Saved data entries:
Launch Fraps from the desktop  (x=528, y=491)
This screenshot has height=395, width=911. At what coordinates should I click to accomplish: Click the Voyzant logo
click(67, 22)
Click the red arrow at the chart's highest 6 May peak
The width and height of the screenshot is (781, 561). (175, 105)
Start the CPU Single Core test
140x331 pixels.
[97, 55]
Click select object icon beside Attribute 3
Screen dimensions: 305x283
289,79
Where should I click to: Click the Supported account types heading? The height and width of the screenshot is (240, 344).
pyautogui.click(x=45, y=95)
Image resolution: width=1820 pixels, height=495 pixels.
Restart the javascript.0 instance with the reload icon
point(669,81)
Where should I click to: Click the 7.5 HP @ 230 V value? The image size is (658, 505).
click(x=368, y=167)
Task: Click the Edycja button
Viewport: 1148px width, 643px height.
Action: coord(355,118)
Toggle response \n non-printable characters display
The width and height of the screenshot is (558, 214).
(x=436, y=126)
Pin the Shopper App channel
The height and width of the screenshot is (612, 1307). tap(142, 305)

_WORK REQUIRED_
Take the records and restate them word for word.

_TASK SOLUTION_
Launch Fraps from the desktop  (x=528, y=491)
This screenshot has height=395, width=911. At what coordinates should I click to accomplish: Click the Voyzant logo
click(67, 22)
Click the red arrow at the chart's highest 6 May peak
The width and height of the screenshot is (781, 561). (175, 105)
Start the CPU Single Core test
140x331 pixels.
[97, 55]
Click select object icon beside Attribute 3
Screen dimensions: 305x283
289,79
Where should I click to: Click the Supported account types heading? The height and width of the screenshot is (240, 344).
pyautogui.click(x=45, y=95)
Image resolution: width=1820 pixels, height=495 pixels.
Restart the javascript.0 instance with the reload icon
point(669,81)
Where should I click to: Click the 7.5 HP @ 230 V value? The image size is (658, 505).
click(x=368, y=167)
Task: Click the Edycja button
Viewport: 1148px width, 643px height.
Action: coord(355,118)
Toggle response \n non-printable characters display
The width and height of the screenshot is (558, 214).
(x=436, y=126)
Pin the Shopper App channel
The height and width of the screenshot is (612, 1307). tap(142, 305)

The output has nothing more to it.